▶ [INSTRUCTIONS TO FOLLOW]: Pull every line with "bottom" from the data below and copy it.

[Records contained in a dataset]

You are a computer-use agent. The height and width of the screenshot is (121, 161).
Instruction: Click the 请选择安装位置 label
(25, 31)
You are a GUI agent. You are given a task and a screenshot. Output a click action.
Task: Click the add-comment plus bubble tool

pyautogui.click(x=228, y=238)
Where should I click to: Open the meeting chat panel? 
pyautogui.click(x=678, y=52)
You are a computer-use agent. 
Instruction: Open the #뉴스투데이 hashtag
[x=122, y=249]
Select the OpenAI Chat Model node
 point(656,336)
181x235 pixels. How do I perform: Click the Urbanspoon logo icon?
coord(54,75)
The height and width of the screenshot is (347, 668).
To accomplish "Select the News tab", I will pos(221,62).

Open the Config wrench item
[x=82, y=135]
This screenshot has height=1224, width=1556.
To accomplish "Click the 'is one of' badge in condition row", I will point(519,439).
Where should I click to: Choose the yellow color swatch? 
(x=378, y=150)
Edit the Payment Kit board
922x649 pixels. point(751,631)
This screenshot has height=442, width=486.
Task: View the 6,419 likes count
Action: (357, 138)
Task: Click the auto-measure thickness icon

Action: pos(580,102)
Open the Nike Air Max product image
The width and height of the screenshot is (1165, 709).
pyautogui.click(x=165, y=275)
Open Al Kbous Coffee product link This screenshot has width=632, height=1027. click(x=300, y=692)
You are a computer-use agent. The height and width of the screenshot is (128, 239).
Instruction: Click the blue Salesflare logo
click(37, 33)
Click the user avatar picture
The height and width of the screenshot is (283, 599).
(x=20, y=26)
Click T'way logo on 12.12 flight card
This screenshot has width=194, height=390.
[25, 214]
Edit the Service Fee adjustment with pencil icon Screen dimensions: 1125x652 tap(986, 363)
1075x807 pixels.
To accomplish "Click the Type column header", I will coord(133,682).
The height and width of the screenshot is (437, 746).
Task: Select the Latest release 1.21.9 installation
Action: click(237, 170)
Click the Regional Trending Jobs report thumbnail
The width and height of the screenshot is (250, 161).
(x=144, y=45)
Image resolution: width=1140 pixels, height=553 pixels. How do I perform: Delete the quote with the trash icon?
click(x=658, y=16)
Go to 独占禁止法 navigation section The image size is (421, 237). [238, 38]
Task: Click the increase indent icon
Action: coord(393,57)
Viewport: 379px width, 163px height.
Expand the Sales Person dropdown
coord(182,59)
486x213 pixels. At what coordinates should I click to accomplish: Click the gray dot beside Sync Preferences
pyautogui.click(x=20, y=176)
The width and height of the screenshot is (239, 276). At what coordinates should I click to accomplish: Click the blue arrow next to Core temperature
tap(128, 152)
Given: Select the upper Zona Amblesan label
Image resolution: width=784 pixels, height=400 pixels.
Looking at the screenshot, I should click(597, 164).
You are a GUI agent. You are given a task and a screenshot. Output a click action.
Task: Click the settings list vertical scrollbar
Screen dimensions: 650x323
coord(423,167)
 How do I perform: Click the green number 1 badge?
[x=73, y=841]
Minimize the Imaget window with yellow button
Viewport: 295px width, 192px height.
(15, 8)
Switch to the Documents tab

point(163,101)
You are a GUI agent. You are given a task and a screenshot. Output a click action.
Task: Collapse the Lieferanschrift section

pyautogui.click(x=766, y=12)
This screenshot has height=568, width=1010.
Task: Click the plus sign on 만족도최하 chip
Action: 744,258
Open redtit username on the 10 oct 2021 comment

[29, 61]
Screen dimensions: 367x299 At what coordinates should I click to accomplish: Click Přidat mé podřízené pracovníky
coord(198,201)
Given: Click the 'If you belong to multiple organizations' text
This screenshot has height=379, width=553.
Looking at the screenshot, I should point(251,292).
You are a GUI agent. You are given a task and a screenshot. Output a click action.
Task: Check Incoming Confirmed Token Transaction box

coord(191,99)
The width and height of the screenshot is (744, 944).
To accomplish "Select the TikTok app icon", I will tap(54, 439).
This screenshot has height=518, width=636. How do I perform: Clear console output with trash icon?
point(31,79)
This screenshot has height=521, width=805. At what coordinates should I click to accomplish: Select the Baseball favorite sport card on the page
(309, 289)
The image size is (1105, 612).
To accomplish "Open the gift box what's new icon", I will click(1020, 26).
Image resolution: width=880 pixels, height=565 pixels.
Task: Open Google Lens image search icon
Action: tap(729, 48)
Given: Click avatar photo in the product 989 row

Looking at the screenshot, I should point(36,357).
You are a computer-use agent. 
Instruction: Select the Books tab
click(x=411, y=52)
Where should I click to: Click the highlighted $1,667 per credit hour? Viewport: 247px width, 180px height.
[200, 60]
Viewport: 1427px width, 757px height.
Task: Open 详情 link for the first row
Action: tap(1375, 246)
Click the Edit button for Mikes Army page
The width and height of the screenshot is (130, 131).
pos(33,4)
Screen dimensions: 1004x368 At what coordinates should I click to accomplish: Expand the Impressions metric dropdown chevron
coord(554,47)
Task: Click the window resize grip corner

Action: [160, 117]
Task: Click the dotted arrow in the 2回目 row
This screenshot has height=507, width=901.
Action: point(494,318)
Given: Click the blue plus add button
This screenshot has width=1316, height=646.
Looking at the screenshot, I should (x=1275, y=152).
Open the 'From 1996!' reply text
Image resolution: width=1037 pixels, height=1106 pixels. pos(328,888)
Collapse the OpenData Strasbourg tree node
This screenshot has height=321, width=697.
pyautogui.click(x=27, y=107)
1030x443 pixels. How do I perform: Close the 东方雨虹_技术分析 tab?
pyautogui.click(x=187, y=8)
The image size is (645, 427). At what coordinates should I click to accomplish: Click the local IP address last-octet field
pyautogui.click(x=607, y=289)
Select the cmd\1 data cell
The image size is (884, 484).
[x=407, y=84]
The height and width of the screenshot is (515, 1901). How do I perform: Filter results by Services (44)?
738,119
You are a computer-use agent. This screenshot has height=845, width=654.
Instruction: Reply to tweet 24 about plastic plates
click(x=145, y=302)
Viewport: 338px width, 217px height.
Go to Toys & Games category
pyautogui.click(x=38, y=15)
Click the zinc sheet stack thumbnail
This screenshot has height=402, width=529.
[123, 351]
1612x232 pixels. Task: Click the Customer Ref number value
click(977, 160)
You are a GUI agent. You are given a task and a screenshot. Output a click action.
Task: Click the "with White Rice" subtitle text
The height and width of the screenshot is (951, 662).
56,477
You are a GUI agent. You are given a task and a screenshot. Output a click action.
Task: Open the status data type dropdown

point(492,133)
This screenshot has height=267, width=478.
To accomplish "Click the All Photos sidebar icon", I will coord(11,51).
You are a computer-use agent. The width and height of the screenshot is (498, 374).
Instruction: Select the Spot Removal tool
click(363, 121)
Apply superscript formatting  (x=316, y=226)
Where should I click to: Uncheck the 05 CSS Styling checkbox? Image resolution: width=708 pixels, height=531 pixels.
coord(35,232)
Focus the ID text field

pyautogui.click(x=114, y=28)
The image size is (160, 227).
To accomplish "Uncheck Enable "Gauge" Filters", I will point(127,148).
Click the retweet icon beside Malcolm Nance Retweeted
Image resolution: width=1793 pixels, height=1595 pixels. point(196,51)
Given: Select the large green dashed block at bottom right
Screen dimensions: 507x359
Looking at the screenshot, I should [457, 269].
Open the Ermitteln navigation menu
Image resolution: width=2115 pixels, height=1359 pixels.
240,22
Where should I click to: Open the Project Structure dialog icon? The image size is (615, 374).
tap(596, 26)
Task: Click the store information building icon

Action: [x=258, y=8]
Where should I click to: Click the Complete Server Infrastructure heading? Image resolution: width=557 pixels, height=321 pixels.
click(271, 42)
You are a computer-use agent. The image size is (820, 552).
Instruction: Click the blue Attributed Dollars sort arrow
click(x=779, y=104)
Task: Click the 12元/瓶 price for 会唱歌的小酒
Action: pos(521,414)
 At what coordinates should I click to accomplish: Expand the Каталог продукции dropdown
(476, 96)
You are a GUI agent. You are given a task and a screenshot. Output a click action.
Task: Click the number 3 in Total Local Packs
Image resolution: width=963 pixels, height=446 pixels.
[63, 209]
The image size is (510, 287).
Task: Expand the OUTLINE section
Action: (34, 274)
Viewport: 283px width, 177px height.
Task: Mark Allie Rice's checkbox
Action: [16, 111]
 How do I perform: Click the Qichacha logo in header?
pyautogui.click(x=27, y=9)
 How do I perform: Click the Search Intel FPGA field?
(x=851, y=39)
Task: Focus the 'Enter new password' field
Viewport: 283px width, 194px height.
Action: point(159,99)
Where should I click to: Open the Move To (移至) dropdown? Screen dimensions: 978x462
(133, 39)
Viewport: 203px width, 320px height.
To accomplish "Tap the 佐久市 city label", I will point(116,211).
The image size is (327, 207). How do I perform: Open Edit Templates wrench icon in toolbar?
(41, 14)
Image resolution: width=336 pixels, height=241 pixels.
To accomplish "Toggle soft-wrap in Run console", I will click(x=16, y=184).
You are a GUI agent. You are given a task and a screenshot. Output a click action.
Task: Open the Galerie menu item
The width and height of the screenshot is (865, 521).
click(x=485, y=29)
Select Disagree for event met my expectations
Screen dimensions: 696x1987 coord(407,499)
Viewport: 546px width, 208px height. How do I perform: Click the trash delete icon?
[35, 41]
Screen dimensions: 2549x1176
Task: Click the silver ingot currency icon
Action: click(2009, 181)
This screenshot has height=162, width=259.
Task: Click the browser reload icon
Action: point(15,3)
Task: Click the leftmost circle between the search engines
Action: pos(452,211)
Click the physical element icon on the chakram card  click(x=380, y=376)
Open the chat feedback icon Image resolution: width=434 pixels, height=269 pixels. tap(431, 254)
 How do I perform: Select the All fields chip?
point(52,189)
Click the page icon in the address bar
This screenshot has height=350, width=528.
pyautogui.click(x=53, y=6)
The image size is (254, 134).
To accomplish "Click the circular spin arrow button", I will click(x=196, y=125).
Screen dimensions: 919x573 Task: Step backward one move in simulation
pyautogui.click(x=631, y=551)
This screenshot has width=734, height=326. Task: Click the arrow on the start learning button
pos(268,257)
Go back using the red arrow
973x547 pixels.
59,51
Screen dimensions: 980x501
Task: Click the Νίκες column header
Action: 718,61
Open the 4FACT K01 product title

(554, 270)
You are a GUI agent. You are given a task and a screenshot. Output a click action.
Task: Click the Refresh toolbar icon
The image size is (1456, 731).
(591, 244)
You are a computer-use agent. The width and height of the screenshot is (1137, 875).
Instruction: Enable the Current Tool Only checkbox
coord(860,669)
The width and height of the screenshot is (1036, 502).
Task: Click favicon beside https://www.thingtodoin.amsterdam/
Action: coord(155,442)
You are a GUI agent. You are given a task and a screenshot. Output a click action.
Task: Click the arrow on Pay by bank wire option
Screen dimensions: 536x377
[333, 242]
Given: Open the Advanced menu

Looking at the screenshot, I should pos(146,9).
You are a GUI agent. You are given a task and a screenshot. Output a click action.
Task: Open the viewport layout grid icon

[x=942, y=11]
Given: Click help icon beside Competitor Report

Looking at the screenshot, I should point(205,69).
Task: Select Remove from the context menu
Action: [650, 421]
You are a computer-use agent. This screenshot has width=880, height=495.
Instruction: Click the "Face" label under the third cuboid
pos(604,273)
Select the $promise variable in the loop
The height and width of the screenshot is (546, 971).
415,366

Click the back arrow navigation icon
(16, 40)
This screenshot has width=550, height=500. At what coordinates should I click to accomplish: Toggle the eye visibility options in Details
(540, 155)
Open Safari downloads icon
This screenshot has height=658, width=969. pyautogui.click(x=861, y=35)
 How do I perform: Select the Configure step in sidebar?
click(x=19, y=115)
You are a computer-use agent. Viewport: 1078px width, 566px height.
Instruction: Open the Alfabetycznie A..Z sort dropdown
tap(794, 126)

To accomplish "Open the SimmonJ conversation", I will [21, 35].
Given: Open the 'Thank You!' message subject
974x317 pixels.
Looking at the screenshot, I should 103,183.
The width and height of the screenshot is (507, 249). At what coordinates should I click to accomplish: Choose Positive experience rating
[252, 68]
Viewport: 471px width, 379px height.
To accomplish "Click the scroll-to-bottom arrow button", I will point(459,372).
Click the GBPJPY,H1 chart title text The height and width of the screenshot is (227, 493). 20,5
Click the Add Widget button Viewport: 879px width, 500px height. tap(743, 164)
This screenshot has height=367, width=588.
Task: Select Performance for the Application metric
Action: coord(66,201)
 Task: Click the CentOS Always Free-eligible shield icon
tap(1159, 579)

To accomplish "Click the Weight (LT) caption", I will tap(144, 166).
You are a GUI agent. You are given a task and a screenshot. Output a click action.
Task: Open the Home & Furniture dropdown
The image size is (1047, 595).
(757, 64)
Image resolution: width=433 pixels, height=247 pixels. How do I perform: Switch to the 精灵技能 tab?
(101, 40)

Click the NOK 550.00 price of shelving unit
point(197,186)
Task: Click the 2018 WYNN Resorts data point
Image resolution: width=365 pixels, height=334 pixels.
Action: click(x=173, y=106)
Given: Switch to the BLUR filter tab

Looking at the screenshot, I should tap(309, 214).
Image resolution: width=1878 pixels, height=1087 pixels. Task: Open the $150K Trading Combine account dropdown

▶ [ANSWER FOR THE TASK]:
Given: Select the large green dashed block at bottom right
To accomplish "Click the scroll-to-bottom arrow button", I will point(459,372).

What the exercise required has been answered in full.